◆ Exercise prompt: Find each line in the data below that contains the string "Task" and copy those lines.

-- START OF Input rows --

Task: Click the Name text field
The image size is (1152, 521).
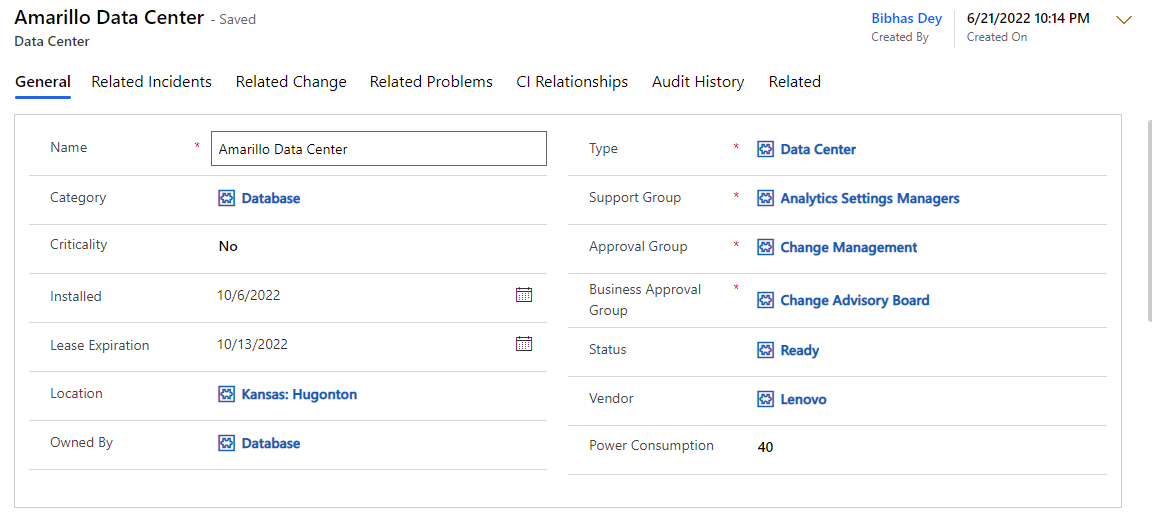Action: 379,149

-- END OF Input rows --
-- START OF Input rows --

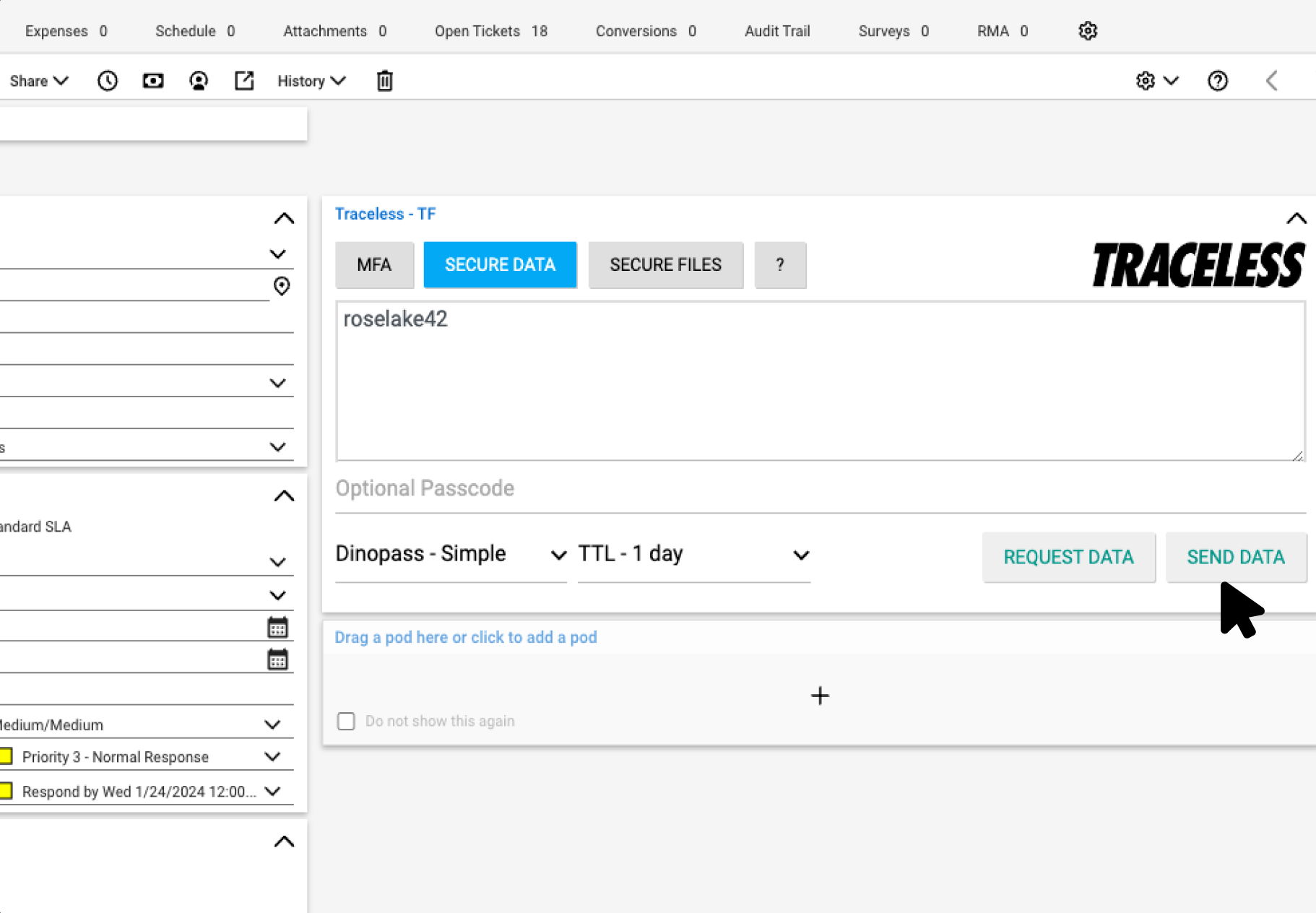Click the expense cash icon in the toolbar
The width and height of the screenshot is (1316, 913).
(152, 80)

-- END OF Input rows --
-- START OF Input rows --

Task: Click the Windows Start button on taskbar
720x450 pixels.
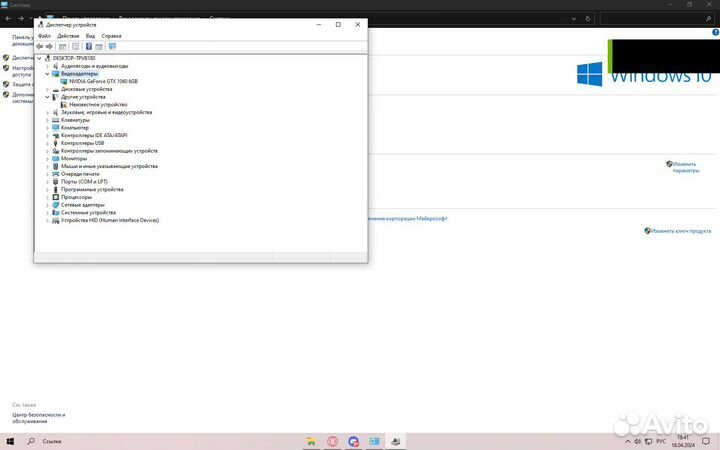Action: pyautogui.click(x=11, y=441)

-- END OF Input rows --

◆ Result of the exercise:
Task: Click the Name text field
Task: Click the Windows Start button on taskbar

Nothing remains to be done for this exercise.